To establish a prima facie case of discrimination under Title VII and the ADEA, a plaintiff must demonstrate: (1) that she is a member of a protected class; (2) that her performance was satisfactory; (3) that she suffered an adverse employment action; and (4) that the adverse employment action occurred under circumstances giving rise to an inference of discrimination. See McDonnell Douglas, 411 U.S. at 802; see also James v. New York Racing Ass'n, 233 F.3d 149, 153-54 (2d Cir. 2000); Deluca, 2008 WL 857492, at *5. If the plaintiff meets the minimal burden of establishing a prima facie case, the burden of production then shifts to the defendant to offer a legitimate, nondiscriminatory rationale for the adverse employment action. See McDonnell Douglas, 411 U.S. at 802-03; James, 233 F.3d at 154; see also Deluca, 2008 WL 857492, at *5.

If the defendant articulates a legitimate reason for the action, the presumption of discrimination raised by the prima facie case drops out, and the plaintiff has the opportunity to demonstrate that the proffered reason was not the true reason for the employment decision and that the plaintiff's membership in a protected class was. See Texas Dep't Cmty. Affairs v. Burdine, 450 U.S. 248, 254-56 (1981); Deluca, 2008 WL 857492, at *5.

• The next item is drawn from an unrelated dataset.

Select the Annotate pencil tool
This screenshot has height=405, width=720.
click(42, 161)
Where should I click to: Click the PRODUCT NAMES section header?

The Court of Appeals for the Second Circuit has instructed that in determining whether the plaintiff has met this burden, a court is to use a "case by case" approach that evaluates "the strength of the plaintiff's prima facie case, the probative value of the proof that the employer's explanation is false, and any other evidence that supports [or undermines] the employer's case." James, 233 F.3d at 156 (quoting Reeves v. Sanderson Plumbing Co., 530 U.S. 133, 148-49 (2000)); see also Deluca, 2008 WL 857492, at *5. Although summary judgment must be granted with caution in employment discrimination actions, "where intent is genuinely at issue, summary judgment remains available to reject discrimination claims in cases lacking genuine issues of material fact." Chambers v. TRM Copy Ctrs. Corp., 43 F.3d 29, 40 (2d Cir. 1994)(citation omitted); see also Deluca, 2008 WL 857492, at *5.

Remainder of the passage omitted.